Gather all lines in the records below that include the word "Pick".

+ + + +

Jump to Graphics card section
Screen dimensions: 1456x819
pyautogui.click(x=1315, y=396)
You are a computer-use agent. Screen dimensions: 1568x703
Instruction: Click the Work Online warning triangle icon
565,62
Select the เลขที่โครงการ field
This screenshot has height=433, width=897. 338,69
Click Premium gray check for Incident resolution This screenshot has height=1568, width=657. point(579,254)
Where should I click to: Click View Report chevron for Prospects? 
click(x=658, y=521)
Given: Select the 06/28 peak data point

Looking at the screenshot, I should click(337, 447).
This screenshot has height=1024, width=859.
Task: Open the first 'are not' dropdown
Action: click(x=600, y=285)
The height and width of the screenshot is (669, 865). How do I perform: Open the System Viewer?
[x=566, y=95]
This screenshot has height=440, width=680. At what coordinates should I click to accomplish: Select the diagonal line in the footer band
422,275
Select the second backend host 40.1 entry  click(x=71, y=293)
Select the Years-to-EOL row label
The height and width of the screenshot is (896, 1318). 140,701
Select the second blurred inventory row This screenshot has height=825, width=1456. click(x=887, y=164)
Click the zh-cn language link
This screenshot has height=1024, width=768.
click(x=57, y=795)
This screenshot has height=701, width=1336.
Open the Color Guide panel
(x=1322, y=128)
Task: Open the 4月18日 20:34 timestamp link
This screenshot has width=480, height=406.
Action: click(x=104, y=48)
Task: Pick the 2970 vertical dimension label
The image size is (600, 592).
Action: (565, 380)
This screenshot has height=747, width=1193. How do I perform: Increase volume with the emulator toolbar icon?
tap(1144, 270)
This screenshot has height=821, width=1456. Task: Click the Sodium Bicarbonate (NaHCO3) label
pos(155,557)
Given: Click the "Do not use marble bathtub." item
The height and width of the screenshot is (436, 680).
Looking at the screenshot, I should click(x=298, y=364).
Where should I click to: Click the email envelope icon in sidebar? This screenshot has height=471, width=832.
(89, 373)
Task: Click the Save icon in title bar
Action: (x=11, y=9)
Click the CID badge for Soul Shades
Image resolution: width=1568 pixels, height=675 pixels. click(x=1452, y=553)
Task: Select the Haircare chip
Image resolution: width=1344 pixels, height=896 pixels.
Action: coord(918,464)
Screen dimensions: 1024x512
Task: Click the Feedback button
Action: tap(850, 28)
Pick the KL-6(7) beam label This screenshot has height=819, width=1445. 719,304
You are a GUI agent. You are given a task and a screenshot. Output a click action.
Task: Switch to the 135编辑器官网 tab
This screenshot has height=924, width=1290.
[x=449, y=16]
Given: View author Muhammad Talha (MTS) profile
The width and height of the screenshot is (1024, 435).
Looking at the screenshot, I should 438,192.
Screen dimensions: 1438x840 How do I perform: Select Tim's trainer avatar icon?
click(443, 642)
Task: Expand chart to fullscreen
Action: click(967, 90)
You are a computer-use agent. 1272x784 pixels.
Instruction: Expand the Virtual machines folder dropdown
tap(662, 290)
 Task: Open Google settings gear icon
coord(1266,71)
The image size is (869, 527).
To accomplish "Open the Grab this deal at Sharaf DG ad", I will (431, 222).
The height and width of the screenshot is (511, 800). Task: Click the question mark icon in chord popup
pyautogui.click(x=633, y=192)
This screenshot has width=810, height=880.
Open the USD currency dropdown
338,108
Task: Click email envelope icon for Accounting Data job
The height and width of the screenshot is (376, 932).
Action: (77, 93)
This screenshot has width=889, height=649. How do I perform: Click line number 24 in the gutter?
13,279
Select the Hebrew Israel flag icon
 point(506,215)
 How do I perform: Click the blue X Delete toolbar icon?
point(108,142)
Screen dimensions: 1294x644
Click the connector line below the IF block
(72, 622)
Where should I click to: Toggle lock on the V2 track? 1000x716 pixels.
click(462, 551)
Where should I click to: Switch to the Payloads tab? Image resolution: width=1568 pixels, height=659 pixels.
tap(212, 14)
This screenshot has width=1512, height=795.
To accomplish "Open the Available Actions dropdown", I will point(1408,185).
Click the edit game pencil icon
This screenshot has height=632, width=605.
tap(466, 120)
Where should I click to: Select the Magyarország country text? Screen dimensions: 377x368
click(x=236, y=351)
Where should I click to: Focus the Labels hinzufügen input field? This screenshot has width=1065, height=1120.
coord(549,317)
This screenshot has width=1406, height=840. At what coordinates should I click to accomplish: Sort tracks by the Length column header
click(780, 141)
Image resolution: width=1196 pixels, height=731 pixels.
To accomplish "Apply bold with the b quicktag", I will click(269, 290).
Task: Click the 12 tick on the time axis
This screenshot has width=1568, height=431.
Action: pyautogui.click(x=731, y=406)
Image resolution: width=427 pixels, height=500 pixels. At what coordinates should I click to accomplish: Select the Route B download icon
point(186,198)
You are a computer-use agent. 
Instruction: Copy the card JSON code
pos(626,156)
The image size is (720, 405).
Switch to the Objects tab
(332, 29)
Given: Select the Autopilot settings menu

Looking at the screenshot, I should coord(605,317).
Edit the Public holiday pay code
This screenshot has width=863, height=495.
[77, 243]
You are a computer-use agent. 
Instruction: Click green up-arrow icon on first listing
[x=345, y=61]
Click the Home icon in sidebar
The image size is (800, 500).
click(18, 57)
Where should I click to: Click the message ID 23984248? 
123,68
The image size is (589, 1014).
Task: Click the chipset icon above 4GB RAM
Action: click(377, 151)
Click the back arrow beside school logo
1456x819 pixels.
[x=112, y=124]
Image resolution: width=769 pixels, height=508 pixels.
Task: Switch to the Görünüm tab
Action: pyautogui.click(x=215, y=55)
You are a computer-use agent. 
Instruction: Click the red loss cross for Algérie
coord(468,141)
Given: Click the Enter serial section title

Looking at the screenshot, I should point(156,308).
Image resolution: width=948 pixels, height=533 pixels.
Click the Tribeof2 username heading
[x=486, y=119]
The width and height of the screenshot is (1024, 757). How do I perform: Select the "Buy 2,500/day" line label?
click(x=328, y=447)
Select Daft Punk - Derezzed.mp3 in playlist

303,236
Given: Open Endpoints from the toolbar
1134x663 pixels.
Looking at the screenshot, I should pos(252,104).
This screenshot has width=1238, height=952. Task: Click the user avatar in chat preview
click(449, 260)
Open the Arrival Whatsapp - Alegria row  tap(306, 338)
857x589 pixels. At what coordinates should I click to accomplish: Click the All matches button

+ + + +

Solved problem ->
Task: Pick the 2970 vertical dimension label
Pick the KL-6(7) beam label This screenshot has height=819, width=1445. 719,304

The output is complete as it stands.